Der Treberhilfe droht neues Ungemach: Sie soll Mieten für Klienten nicht gezahlt haben. Die Zukunft der Einrichtung steht ohnehin auf der Kippe.

Wer keine Miete zahlt, landet wieder auf der Straße: Obdachlose in Berlin. Bild: AP

Wieder Ärger für die Treberhilfe: Weil sie die Miete für mehrere Klienten über Monate nicht gezahlt habe, drohe diesen nun die Räumung, so die Senatssozialverwaltung. "Es ist empörend, wie die Treberhilfe mit Schutzbefohlenen umgeht", sagte Sprecherin Anja Wollny der taz.

Es ist eine weitere Episode in den Wirrungen um die Einrichtung für wohnungslose Jugendliche und Erwachsene. Seit 1988 hatte sich die Treberhilfe einen guten Ruf erworben und einen Großteil der Berliner Obdachlosenhilfe gestemmt. 2010 wurde bekannt, dass ihr damaliger Chef Harald Ehlert sich ein sechsstelliges Jahresgehalt und einen Maserati als Dienstwagen gönnte. Seitdem bröckelt der Einrichtung die Finanzierung weg.

2010 hatte die Senatssozialverwaltung, zuständig für die Hilfen für erwachsene Obdachlose, ein Prüfverfahren angeregt. Daraus hätten sich schwere Verstöße bei der Vertragserfüllung ergeben. Medien zufolge setzte die Treberhilfe zu wenig Personal für die Betreuung ihrer Klienten ein und erwirtschaftete so ihre beachtlichen Profite. Weil die Einrichtung keine Unterlagen vorgelegt habe, die das Gegenteil beweisen, hat die Sozialverwaltung Ende Mai ihre Verträge über jährlich rund 5,4 Millionen Euro gekündigt. Nur bestehende Betreuungsverhältnisse mit Erwachsenen werden noch zu Ende finanziert. Die Treberhilfe hat Klage dagegen eingereicht. Zurzeit demonstrieren Angestellte und Klienten der Treberhilfe regelmäßig vor der Sozialverwaltung. Die fristlose Kündigung sei rechtswidrig und auch für die Stadt unzumutbar, so Gideon Joffe, seit Dezember neuer Treberhilfe-Geschäftsführer.

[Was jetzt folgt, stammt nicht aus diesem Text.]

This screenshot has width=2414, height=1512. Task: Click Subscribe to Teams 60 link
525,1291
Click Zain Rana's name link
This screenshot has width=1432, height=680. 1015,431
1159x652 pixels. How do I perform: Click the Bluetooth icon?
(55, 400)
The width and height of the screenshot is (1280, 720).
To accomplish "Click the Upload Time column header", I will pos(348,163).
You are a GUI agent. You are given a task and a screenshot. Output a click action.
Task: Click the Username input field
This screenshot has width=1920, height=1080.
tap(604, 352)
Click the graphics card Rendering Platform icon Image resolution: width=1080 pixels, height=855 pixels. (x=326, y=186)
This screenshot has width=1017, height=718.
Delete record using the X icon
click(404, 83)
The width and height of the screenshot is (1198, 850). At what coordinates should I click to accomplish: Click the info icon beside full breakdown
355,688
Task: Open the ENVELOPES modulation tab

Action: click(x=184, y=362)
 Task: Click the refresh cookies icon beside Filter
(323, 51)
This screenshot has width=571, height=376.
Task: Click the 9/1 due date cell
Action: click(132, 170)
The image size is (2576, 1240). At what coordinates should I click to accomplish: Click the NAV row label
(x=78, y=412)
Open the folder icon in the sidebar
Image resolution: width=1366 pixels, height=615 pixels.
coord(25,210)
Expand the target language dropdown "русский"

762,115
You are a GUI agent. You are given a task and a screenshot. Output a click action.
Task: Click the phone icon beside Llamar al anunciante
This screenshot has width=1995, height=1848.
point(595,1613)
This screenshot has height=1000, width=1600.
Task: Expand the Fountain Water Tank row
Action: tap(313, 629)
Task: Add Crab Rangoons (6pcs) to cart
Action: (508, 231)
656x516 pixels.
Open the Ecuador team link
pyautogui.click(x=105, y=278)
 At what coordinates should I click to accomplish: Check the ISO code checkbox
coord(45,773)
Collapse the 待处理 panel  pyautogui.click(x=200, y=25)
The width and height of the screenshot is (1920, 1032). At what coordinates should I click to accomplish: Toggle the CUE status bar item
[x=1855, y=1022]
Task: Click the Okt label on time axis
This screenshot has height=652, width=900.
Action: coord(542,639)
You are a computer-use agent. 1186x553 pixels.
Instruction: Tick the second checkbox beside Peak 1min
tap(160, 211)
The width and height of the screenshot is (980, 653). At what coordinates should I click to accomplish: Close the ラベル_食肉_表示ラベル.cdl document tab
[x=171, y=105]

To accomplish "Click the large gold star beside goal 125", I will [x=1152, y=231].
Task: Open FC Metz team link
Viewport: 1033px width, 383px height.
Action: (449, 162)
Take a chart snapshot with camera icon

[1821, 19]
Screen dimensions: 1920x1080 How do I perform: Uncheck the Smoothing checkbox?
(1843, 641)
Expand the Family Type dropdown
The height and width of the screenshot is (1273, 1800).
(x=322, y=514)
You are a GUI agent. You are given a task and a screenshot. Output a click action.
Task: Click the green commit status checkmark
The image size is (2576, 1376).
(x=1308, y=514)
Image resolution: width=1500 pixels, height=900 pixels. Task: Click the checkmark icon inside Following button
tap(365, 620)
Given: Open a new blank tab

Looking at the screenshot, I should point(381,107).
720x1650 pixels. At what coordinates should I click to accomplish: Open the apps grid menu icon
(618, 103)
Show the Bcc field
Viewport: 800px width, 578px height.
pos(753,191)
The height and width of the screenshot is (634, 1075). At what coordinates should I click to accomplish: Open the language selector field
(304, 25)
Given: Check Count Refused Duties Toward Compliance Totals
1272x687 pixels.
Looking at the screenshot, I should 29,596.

Auch beim zweiten Standbein, der Jugendhilfe, droht Ungemach: Hier geht es um Verträge über mehr als 3 Millionen Euro jährlich. Ungereimtheiten bei der Bezahlung der Sozialarbeiter haben die zuständige Senatsbildungsverwaltung zu Nachverhandlungen bewegt. Deren Sprecher zeigt sich zuversichtlich, dass es bis Ende Juni zu einer Einigung kommt. Nicht zuletzt läuft ein Verfahren der Finanzbehörden gegen die Treberhilfe, bei dem die Aberkennung der Gemeinnützigkeit und eine saftige Steuernachzahlung drohen.

Und nun die Mietenaffäre: Laut Sozialverwaltung hat die Treberhilfe in 13 Fällen Geld von den Jobcentern für Mietzahlungen bekommen, es aber nicht an die Vermieter weitergeleitet. In 11 Fällen laufe bereits eine Räumungsklage. Geschäftsführer Joffe wollte gegenüber der taz die Zahl der Klagen nicht bestätigen und drehte den Spieß um: Die Treberhilfe habe selbst offene Forderungen in Höhe von rund 500.000 Euro gegenüber den Jobcentern.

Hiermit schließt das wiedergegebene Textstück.